Bendis & Maleev – Daredevil, Hardcore


Ce huitième tome de Daredevil dans la collection 100% Marvel regroupe cinq épisodes publiés aux Etats-Unis entre juin 2003 et octobre 2003 (Daredevil Vol.2 46 à 50).

Alors que Brian Michael Bendis avait magistralement évincé le Caïd du crime organisé de la cité new-yorkaise dans le quatrième volume (Underboss) de cette collection, voilà qu’il réintègre l’impressionnant Wilson Fisk dans l’underground de Hells Kitchen. Et afin de pouvoir reconstruire son empire mafieux impunément, le roi de la pègre, n’ayant plus d’emprise sur l’homme sans peur à travers son identité secrète, va faire appel à des vieux ennemis de Daredevil (Le Tueur et Typhoïd Mary) afin d’occuper ce dernier.

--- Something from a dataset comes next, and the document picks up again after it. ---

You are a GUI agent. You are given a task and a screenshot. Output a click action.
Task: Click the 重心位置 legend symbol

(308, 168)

Les super-héros perdant une grande partie de leur raison d’être sans leurs plus grands ennemis, les comics ont parfois le vilain défaut de réintégrer continuellement les vilains récurrents d’une série. On pourrait donc reprocher à Bendis de tomber dans ce piège, mais d’un autre côté, on a beau retrouver les mêmes personnages, le vrai talent de Bendis est de tellement travailler sur la psychologie de ses personnages, que l’état d’esprit et les rapports psychologiques sont totalement différents.

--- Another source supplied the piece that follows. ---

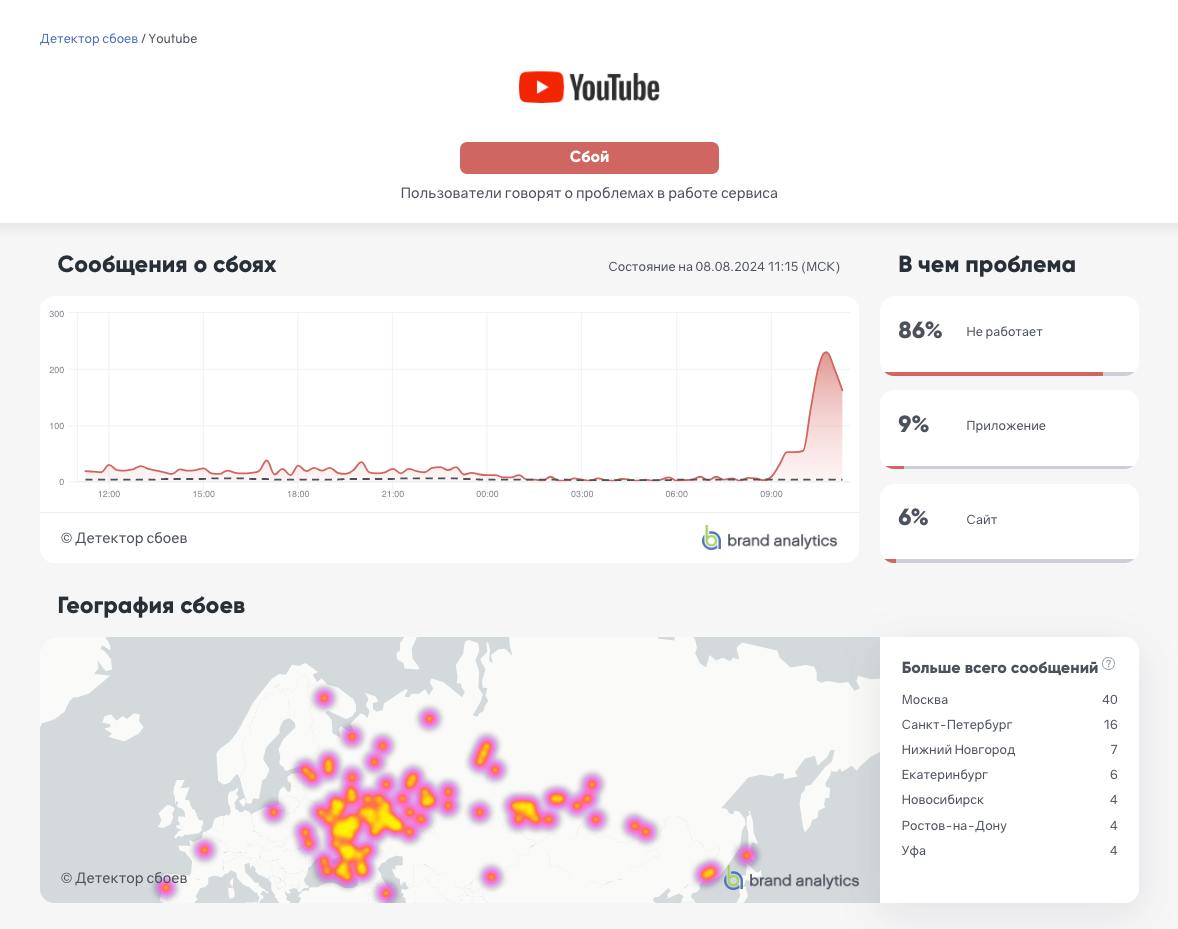Select Санкт-Петербург in the city list

coord(957,725)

La réintégration du Caïd est donc finalement une réussite, tout comme le fait de développer en parallèle l’histoire de ces deux personnages qui essayent de réintégrer leur place dans l’univers sombre d’Hells Kitchen. D’un côté, un Wilson Fisk plus déterminé que jamais, bien décidé à ne pas répéter les erreurs du passé, et de l’autre, un Matt Murdock traqué, faussement accusé, acculé au plus profond de son identité secrète et tentant de reconstruire une vie affective après la perte de ses grands amours (Elektra et Karen Page) dans les tomes précédents. Deux batailles physiques et psychologiques qui vont se rejoindre dans un affrontement final entre les deux ténors, avec Hells Kitchen comme enjeu.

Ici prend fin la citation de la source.